AER’s “Subsidiarity is a word” movement is recruiting a new leader to replace Subsidiarity Man, its unlikely suit-and-tie “superhero”
Strasbourg (F)/ Brussels (B), 16th June 2009
In what is certain to be a European first, employment websites in Brussels and across Europe are this week carrying a vacancy notice for the post of “Superhero”.
The vacancy has been issued by the Assembly of European Regions’ (AER), Europe’s largest network of regional authorities and creators of “Subsidiarity is a word”, a movement securing recognition of the word in major dictionaries and spell-checker applications (notably Microsoft Word) around the world. Subsidiarity is the principle that decisions should be taken as closely as possible to the citizen.
AER’s movement has been led by an unlikely suit-and-tie superhero, “Subsidiarity Man”, whose lobbying efforts and publicity stunts have brought worldwide attention to a word mentioned in the EU’s proposed Lisbon Treaty 30 times but largely unknown outside political and legal circles.
“It’s not easy promoting a clumsy, six-syllable word devoid of all sex appeal,” says the movement’s outgoing Subsidiarity Man, AER spokesman Richard Medic. “But considering the importance to democracy of the principle it represents, bringing the word to the wider public is well worth the effort.”
For Subsidiarity Man, the effort has been considerable. Last year, Medic attempted to scale a building in Brussels to hang a huge “Subsidiarity is a word” banner facing the offices of the European Commission. That effort led to his administrative arrest and imprisonment after Belgian police were wrongly tipped off that the extreme climber posed a security threat to the Commission.
In another stunt, Subsidiarity Man set a new world record for the most people – several thousand – chanting the word at one time as they watched him jump from the famous Mostar Old Bridge in Bosnia and Herzegovina. For that effort he was briefly hospitalised with a cracked vertebra.
“The job isn’t just about the publicity stunts,” explains Medic. “We’ve been targeting very diverse forums across Europe, speaking to different audiences in the regions, working with institutional partners, mobilising supporters, and generally ‘spreading the word’ at every opportunity.”
Explaining the decision to outsource, in effect, the leadership of AER’s movement, AER president Michèle Sabban explains: “Subsidiarity is all about decentralising decision-making and initiating change from the ground up. So what better way to put that principle into practice than to decentralise the movement responsible for promoting it?”

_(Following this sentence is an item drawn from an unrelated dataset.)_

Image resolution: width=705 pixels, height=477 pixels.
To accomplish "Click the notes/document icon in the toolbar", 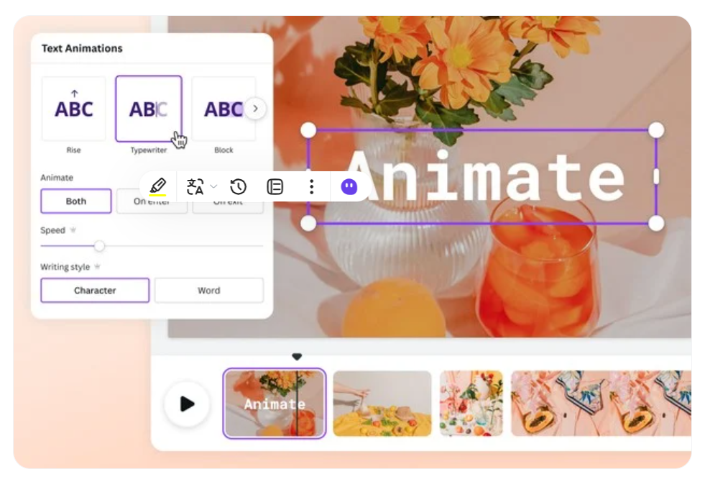I will click(x=275, y=186).
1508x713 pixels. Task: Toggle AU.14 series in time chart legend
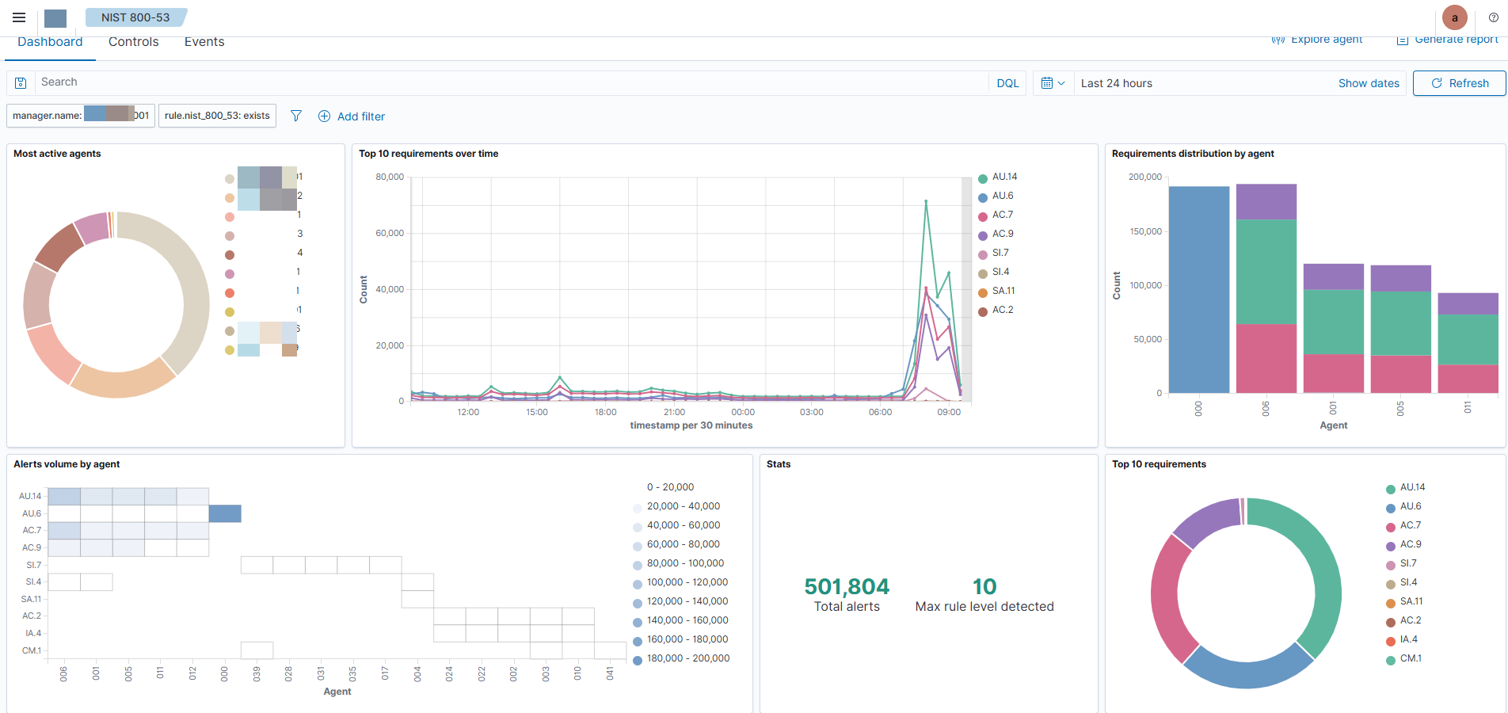[x=1004, y=177]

“We’ve observed how centralised European campaigns, often endowed with more money than sense, are prone to spectacular failure. AER’s movement, despite its shoestring budget, has continued to grow and have an impact because we’ve mobilised supporters on the ground. Hiring a new leader and ‘superhero’ is just a natural progression in keeping the movement relevant and sustainable,” Ms Sabban says.
AER’s vacancy notice calls for a creative, dynamic and enthusiastic spokesperson for the principle of subsidiarity, bringing fresh ideas and energy to the movement’s lobbying efforts and taking the awareness campaign to new and diverse audiences. The deadline for applications is 7 August 2009.